As Laing becomes embroiled in an escalating series of indiscretions, including several affairs, kidnappings, and a murder, an increasingly violent tribalism takes hold on the residents in the building. One begins to wonder where the picture, and its all-too-relevant themes of consumerism and class anxiety run amok, will land. Although it loses focus in the end, the sense of impending social disruption remains potent. It's fitting that Margaret Thatcher, a woman who didn't believe in "society" and brutally led Britain out of the difficult era that inspired the movie, is the last voice on the film's soundtrack at picture's end.

"The films I've made have always been connected to the current situation," Wheatley explained. "The state can break the law and justify it by saying, 'Oh, we thought we were doing the right thing,' whereas if I go rob a bank because I think money is free, they tend to put me in jail for it."

"Is the class war going to start soon?" I asked.
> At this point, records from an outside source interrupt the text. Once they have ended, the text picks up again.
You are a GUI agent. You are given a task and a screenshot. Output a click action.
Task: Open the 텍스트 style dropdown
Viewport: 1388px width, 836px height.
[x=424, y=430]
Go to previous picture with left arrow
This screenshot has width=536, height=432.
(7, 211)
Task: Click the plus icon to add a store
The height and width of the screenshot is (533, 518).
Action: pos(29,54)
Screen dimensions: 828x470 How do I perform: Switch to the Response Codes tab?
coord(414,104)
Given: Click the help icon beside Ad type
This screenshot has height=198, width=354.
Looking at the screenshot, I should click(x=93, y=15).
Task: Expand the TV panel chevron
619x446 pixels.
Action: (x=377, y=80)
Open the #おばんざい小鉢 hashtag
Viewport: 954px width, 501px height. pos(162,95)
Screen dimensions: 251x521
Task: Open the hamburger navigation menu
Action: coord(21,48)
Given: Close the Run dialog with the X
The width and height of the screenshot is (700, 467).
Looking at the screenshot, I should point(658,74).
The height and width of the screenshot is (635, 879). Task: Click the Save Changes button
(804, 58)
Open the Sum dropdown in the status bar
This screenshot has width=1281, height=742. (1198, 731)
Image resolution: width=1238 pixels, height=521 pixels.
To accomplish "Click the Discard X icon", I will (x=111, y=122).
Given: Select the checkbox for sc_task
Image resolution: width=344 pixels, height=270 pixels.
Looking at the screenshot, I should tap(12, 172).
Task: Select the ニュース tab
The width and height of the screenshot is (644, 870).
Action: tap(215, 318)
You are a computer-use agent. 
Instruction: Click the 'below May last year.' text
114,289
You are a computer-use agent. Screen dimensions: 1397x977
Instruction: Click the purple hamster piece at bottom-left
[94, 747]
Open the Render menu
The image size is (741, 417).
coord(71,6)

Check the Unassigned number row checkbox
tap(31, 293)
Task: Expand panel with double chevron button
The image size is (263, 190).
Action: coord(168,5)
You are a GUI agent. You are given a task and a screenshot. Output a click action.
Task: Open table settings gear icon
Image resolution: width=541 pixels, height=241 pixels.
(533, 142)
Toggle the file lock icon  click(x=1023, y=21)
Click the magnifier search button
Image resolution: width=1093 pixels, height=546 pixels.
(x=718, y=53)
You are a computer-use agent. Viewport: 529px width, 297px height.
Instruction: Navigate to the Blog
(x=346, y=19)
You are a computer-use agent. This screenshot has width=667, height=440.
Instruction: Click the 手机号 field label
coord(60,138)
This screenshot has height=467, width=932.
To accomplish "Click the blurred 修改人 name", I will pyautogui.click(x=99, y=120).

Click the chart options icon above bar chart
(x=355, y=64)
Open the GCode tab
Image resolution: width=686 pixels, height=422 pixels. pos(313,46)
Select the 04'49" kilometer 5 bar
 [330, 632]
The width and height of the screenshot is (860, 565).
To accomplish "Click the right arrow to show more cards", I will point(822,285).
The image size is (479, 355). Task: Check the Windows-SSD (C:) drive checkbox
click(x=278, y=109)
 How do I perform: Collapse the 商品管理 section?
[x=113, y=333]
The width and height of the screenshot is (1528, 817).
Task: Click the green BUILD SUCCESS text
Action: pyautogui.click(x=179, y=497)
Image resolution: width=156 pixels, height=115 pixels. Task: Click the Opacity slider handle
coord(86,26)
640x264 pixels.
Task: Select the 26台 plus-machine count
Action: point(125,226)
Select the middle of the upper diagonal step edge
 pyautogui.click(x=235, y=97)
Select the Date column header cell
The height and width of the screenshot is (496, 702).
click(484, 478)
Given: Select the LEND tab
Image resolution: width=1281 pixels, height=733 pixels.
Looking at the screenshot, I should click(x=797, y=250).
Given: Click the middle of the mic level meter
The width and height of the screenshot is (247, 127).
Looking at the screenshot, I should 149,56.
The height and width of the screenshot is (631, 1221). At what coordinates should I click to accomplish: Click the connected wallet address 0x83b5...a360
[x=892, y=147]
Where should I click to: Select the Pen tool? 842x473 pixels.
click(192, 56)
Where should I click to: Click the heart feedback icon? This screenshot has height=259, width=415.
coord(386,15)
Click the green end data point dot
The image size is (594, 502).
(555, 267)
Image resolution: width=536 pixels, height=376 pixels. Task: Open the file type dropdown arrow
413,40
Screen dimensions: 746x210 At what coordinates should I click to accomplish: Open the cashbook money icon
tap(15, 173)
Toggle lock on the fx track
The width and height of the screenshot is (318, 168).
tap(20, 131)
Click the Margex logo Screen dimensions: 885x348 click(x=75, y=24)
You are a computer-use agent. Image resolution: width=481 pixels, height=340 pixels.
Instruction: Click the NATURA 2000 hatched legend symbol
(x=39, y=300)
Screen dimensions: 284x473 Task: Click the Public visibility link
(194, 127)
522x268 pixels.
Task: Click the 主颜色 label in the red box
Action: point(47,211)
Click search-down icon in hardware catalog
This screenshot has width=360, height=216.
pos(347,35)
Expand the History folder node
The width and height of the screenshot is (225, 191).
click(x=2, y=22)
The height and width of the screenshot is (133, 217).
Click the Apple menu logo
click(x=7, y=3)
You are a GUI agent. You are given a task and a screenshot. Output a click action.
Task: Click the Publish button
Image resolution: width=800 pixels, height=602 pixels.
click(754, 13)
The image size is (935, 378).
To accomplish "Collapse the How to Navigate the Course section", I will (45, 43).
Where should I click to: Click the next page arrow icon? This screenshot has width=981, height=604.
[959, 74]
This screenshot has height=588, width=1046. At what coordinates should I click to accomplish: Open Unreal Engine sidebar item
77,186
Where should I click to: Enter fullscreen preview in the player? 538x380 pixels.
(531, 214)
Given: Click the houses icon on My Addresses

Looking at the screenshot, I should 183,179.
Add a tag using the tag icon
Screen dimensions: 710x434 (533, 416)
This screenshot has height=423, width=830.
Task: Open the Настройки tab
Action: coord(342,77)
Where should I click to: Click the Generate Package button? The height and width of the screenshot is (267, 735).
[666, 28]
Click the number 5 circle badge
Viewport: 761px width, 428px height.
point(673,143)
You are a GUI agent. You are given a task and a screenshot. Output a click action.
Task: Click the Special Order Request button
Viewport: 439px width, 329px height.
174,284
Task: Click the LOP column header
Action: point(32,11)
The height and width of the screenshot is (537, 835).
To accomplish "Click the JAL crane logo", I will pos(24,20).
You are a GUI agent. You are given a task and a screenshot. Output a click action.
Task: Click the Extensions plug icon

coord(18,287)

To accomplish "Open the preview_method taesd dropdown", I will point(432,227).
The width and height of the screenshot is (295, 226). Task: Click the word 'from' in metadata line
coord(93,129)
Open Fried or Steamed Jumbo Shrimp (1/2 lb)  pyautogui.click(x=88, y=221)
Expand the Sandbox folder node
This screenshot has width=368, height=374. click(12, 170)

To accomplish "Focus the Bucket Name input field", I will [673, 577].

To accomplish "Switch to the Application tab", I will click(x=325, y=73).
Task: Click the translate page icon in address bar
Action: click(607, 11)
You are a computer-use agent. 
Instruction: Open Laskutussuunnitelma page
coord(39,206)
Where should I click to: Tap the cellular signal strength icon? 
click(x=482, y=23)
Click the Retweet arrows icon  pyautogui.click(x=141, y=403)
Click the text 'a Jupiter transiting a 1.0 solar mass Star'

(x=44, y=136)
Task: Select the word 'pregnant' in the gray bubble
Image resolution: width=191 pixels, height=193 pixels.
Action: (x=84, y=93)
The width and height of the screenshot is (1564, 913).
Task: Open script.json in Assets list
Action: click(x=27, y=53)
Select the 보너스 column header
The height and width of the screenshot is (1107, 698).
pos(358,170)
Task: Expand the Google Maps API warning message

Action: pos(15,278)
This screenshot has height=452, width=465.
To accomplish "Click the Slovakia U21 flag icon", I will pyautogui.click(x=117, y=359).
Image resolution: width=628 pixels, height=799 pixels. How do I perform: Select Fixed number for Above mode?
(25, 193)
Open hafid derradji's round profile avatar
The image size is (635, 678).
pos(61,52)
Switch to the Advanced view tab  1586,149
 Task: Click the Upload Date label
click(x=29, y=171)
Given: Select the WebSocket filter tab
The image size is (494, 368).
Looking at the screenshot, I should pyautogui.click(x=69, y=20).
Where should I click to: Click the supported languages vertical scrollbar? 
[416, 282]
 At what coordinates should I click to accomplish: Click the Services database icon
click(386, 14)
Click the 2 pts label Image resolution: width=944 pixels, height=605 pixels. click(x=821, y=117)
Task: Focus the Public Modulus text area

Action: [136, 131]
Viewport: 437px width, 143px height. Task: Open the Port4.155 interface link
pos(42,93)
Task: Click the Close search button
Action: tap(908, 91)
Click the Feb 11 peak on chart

It's not the sort of question one generally issues shortly after meeting someone, but the director seemed like the type who wouldn't flinch. The fancy bar we were in gave my question some bite—we were in one of the most expensive hotels in the capital of the country with the highest standard of living in the world. Five-hundred-dollar shoes were everywhere I looked at the foot of the bar. I was the only person of color in sight.

"It's started, isn't it?" Wheatley replied, a watery twinkle in his blue eyes. The auteur nursed a hangover with an iced seltzer and some nuts he was mostly ignoring. We shared a grim laugh. If High-Rise is any indication, those are Ben Wheatley's favorite kind.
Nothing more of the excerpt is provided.